Johaina Aamer recalls very little of the final precious moments she spent with her father before the bombs started falling in Afghanistan.
She remembers him pretending to be a lion and chasing her and her two brothers around the garden and then running for cover as the explosions crept closer. After that, her mind is blank.
But in paintings and pictures the nine-year-old has unlocked her subconscious to tell a horrifying story of the American invasion, her father's capture and his 2,000 days spent as a prisoner in Guantanamo Bay.
The same paper reports that
Bush looks to his father to mend relations with Putin
Tomorrow's summit between George Bush and Vladimir Putin raises the intriguing question of whether the shadow of the father can help the son bring an end to the frostiest period in ties between the United States and Russia since the Cold War?
For the first time in his six-and-a-half years in power, Mr Bush is inviting a foreign dignitary not to the White House, or the Camp David retreat, or his ranch in Texas. This meeting takes place at the home of Mr Bush's father in Kennebunkport, Maine. The former president's deft handling of US-Soviet relations was a hallmark of his term in office.

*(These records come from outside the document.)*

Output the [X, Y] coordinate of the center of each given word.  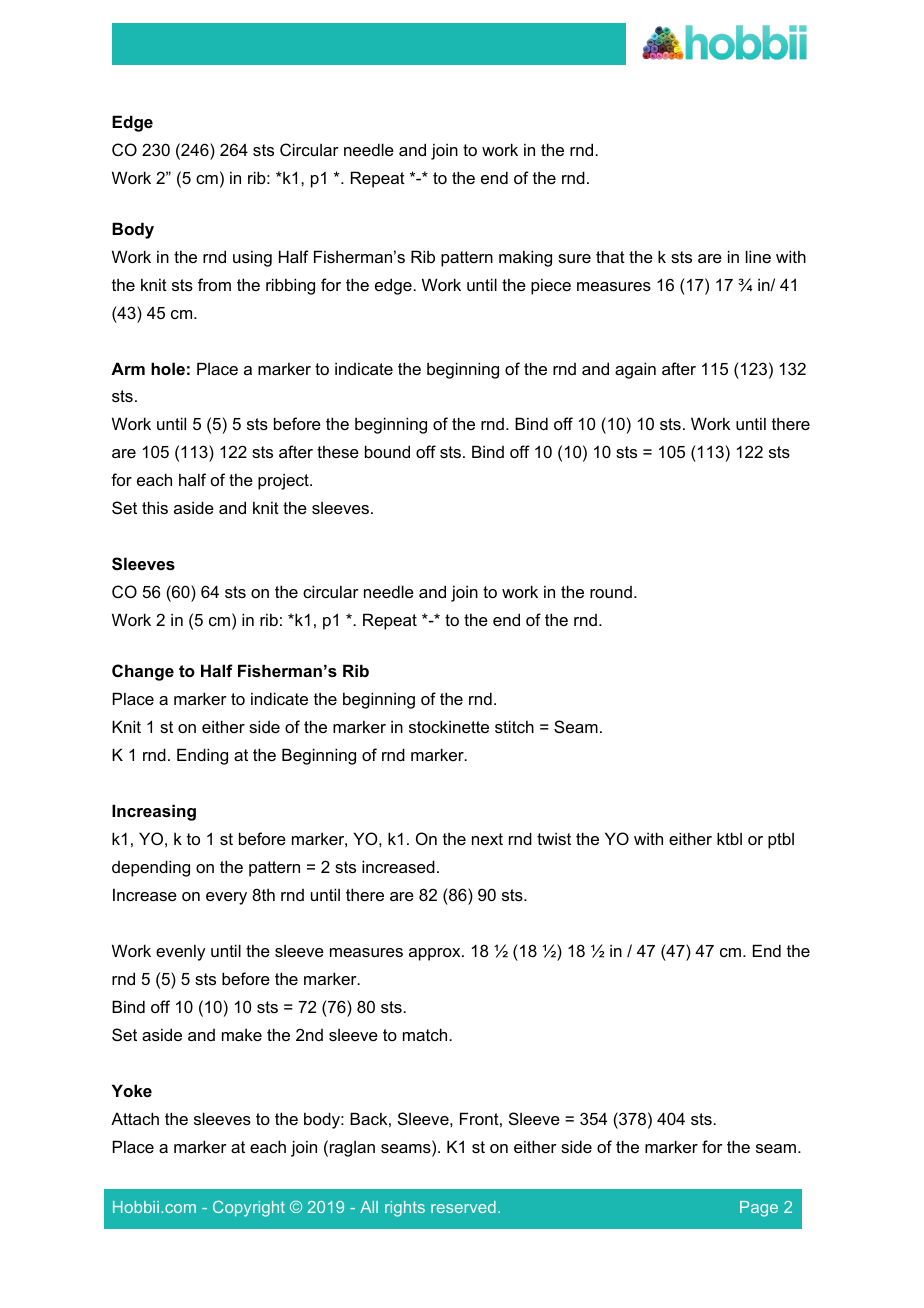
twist [554, 838]
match [426, 1034]
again [635, 370]
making [525, 258]
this [155, 507]
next [487, 839]
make [242, 1034]
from [214, 284]
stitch [514, 726]
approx [436, 954]
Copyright [249, 1209]
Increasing [154, 812]
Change [143, 672]
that [610, 256]
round [611, 592]
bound [387, 451]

The White House confirmed yesterday that the 41st president will be at the house while his son entertains Mr Putin. Although he will not take part in the official talks, the elder Bush is bound to be involved informally as the two leaders address the host of grievances that divide them.
The Times is reporting that
Poles smudge EU agreement before the ink has even dried
A deal on Europe’s future, stitched together at last week’s bad-tempered summit, began to unravel yesterday after the intervention of the EU’s most unpredictable leader.

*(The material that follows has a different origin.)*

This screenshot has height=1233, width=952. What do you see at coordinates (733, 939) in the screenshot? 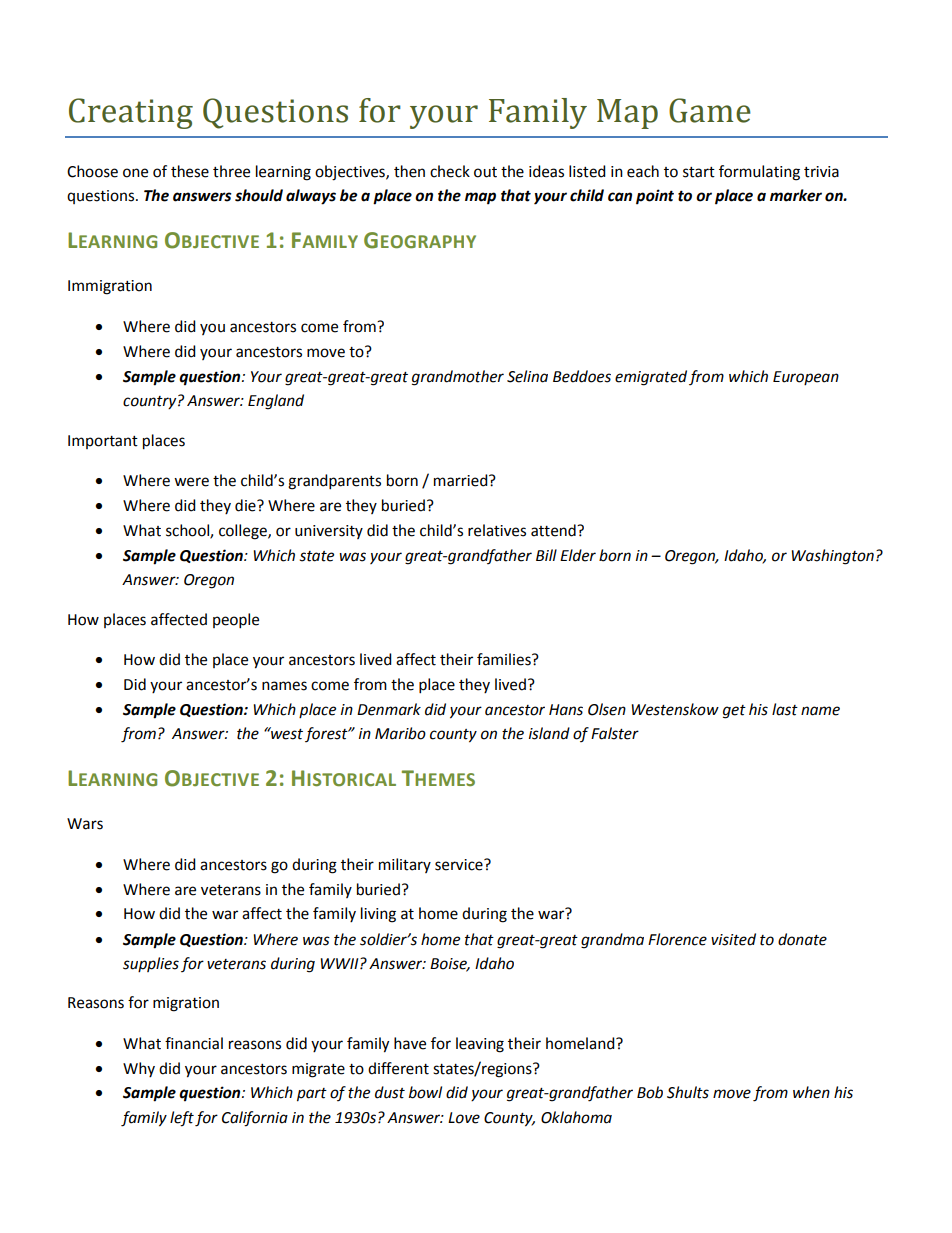
I see `visited` at bounding box center [733, 939].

Jaroslaw Kaczynski, the Polish Prime Minister, who sent his brother Lech, the President, to the summit, stunned Brussels by declaring his determination to renegotiate the compromise. The twins spent much of last week’s detailed negotiations on the phone to each other and Lech had said that his brother was content with the package. But Jaroslaw, who demanded extra voting power for Poland, insisted yesterday that the deal had not taken full account of Poland’s demands.
EU anger as 'awkward' Poland goes back on deal says the Mail
The EU deal on a replacement for the discredited constitution was in danger of unravelling last night after Poland demanded extra concessions.
The former Soviet satellite's hard-line premier said he would re-open negotiations on the agreement hammered out in Brussels a week ago.
Poland has emerged as a one-nation "awkward squad" in the 27-member EU, angering the club's big players
£900k stupid Buga fined £400 reports the Sun
A DRIVER who wrecked a £925,000 supercar in Britain’s most expensive crash was yesterday fined just £400.
Ajay Soni, 39, lost control of his Bugatti Veyron, one of only 12 in the UK and 300 in the world, as he accelerated in wet weather.
The car, capable of 253mph, ended up a virtual write-off after it hit an oncoming Vauxhall Astra — in which a pregnant woman was a passenger — at an accident blackspot.
Finally the Mirror ahead of tomorrows smoking ban reports from
BRITAIN'S SMOKIEST PUB..
..THEY ARE DEFYING THE NEW BAN UP TO THE.. LAST GASP
THERE'S so much puffing going on in this boozer that only regulars can find the bar through the tobacco haze - at least that's what the locals tell me.
Welcome to Britain's smokiest pub. The Coach & Horses is where, legend has it, the previous owner tried to ban non-smokers for bringing the place into disrepute.
And although no one has bothered to count them, I'm told there are 200 often-overflowing ashtrays dotted around the tables of this intimate, Central London watering hole.